Characterization of the mononuclear cell infiltrate in atopic dermatitis using monoclonal antibodies.


Tissue sections from involved and uninvolved skin of nine patients with atopic dermatitis (AD) were investigated by light microscopy, electron microscopy, and an immunoperoxidase method using monoclonal antibodies to cell-surface antigens. Acute lesions were characterized by spongiotic epidermis, with increased numbers of infiltrating mononuclear cells consisting predominantly of lymphocytes. Perivascular dermal infiltrates consisted of lymphocytes and a few monocytes-macrophages. Capillary endothelial cells were not enlarged. In chronic lesions the epidermis was hyperplastic, with virtually no cellular infiltrate. The perivascular dermal infiltrates consisted primarily of monocytes-macrophages intermixed with lymphocytes. Capillary lumens were narrowed by enlarged endothelial cells. The majority of the infiltrating lymphocytes in all skin biopsy specimens from AD patients were stained with anti-T3, anti-Leu-1, anti-T4, and anti-Leu-3 antibodies, suggesting that most of the infiltrating lymphocytes were T cells possessing the helper/inducer phenotype.

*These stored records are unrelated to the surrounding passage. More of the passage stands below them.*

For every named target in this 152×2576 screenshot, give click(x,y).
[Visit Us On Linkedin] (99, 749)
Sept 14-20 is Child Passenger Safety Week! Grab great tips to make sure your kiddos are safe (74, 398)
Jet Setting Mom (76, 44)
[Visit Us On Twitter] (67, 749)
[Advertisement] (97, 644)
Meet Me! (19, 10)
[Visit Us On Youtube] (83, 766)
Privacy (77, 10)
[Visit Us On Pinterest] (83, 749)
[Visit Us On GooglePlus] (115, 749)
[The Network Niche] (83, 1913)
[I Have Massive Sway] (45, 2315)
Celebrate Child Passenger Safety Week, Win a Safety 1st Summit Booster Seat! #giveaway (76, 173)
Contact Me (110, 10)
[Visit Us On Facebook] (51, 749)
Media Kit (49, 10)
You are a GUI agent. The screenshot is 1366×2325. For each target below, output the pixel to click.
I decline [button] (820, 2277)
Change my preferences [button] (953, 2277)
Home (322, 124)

In contrast, a smaller number of infiltrating cells reacted with anti-T8 or anti-Leu-2 antibodies, which define the suppressor/cytotoxic T cell population. Langerhans cells, as defined by reactivity with anti-T6 monoclonal antibody, were increased in the diseased skin of AD patients. The presence of increased numbers of Langerhans cells and T cells of the helper/inducer phenotype may reflect increased antigen processing in the diseased skin of patients. In addition, the smaller number of T8+ cells infiltrating into the skin suggests that the depression of circulating T8+ cells observed in the majority of patients with AD is not due to the selective migration of these T8+ cells into the skin.